519 So. 2d 1105 | Fla. Dist. Ct. App. | 1988
We reverse the ten-year sentence of confinement imposed upon the defendant and remand the case to the trial court for the imposition of a sentence within the recommended guideline range of 4-V2 to 5-V2 years. The trial court’s stated reasons for its upward departure from the sentencing guidelines were that (1) the defendant has an extensive record of “arrests and convictions as a juvenile offender ... not calculated in the scoresheet,” (2) the defendant committed crimes “shortly after being released from incarceration,” and (3) the greater sentence is “necessary to protect the public from [the defendant’s] continuing crimes.”

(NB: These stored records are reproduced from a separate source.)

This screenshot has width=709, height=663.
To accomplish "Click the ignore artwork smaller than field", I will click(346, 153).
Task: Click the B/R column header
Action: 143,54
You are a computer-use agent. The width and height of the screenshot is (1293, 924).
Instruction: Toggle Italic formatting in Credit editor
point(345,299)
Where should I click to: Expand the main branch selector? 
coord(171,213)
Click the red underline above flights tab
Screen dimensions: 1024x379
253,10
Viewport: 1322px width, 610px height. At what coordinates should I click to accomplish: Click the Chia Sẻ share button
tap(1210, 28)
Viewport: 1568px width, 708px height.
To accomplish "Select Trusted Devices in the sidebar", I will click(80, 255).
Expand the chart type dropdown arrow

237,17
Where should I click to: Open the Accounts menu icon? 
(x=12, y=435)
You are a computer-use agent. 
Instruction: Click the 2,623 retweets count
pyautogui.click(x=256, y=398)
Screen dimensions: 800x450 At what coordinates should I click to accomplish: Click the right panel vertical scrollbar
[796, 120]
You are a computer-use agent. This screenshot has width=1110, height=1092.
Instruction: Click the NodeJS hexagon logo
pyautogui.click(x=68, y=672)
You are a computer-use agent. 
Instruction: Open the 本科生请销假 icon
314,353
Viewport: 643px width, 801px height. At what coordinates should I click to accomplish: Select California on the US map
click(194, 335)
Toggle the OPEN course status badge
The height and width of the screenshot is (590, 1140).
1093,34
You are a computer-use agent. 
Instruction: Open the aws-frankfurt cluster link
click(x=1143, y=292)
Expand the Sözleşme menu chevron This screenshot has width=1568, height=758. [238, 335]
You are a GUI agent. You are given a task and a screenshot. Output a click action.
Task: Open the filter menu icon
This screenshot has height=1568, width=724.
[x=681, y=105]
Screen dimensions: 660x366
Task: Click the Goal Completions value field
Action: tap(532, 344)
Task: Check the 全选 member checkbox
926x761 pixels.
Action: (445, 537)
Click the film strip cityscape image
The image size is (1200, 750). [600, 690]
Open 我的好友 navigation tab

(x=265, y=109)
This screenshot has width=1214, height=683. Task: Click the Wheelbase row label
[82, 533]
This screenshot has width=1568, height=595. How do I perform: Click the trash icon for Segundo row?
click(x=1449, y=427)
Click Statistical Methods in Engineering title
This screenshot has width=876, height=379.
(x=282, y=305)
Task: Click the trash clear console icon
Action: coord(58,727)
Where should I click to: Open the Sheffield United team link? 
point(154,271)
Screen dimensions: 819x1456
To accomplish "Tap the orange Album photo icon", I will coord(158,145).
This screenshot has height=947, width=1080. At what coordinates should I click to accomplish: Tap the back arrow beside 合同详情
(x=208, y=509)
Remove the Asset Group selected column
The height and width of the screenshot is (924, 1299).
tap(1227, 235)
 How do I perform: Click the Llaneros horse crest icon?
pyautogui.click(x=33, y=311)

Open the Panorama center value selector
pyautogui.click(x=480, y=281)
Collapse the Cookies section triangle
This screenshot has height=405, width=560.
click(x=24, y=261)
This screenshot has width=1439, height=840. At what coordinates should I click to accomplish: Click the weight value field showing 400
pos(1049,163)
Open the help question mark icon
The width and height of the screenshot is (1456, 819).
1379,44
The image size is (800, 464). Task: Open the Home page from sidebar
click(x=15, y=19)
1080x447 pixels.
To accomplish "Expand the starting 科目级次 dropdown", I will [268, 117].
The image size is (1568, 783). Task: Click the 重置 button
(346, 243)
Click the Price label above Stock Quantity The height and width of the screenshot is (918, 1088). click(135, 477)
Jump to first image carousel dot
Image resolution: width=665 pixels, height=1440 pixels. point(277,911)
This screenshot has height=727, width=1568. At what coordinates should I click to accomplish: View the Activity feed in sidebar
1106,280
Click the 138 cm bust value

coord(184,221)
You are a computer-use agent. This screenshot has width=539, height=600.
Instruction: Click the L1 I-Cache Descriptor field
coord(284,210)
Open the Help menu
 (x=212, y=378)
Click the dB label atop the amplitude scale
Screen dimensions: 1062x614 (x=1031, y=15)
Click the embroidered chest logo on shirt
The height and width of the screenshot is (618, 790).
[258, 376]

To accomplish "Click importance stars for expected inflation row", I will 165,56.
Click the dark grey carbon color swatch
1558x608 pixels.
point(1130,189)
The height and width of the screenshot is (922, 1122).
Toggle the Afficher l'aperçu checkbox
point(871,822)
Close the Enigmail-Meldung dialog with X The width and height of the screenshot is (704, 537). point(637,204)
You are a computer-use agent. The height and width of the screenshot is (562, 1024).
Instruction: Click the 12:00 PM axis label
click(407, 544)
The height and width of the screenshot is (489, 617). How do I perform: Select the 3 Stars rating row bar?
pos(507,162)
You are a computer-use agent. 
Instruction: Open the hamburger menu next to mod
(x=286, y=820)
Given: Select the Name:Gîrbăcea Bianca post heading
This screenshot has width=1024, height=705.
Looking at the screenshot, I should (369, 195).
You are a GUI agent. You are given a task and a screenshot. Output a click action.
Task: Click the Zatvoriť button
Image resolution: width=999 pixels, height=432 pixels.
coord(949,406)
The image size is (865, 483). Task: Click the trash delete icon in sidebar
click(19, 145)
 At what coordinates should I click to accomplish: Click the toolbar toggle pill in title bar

First, as the State with commendable candor concedes, there is no record support for the trial court’s finding that the defendant had an extensive unscored record of juvenile convictions or that he committed crimes “shortly after being released from incarceration.” The record reflects only a single prior juvenile conviction some four and one-half years earlier, which does not constitute a clear and convincing reason for departure.
Reversed and remanded.
. Ironically, had the juvenile burglary conviction occurred within three years of the sentencing and thus been scored as a prior third-degree felony, the presumptive guideline sentence would have been 5-½ to 7 years. But because the single juvenile conviction was more remote in time, the trial court believed itself empowered to impose a still longer sentence.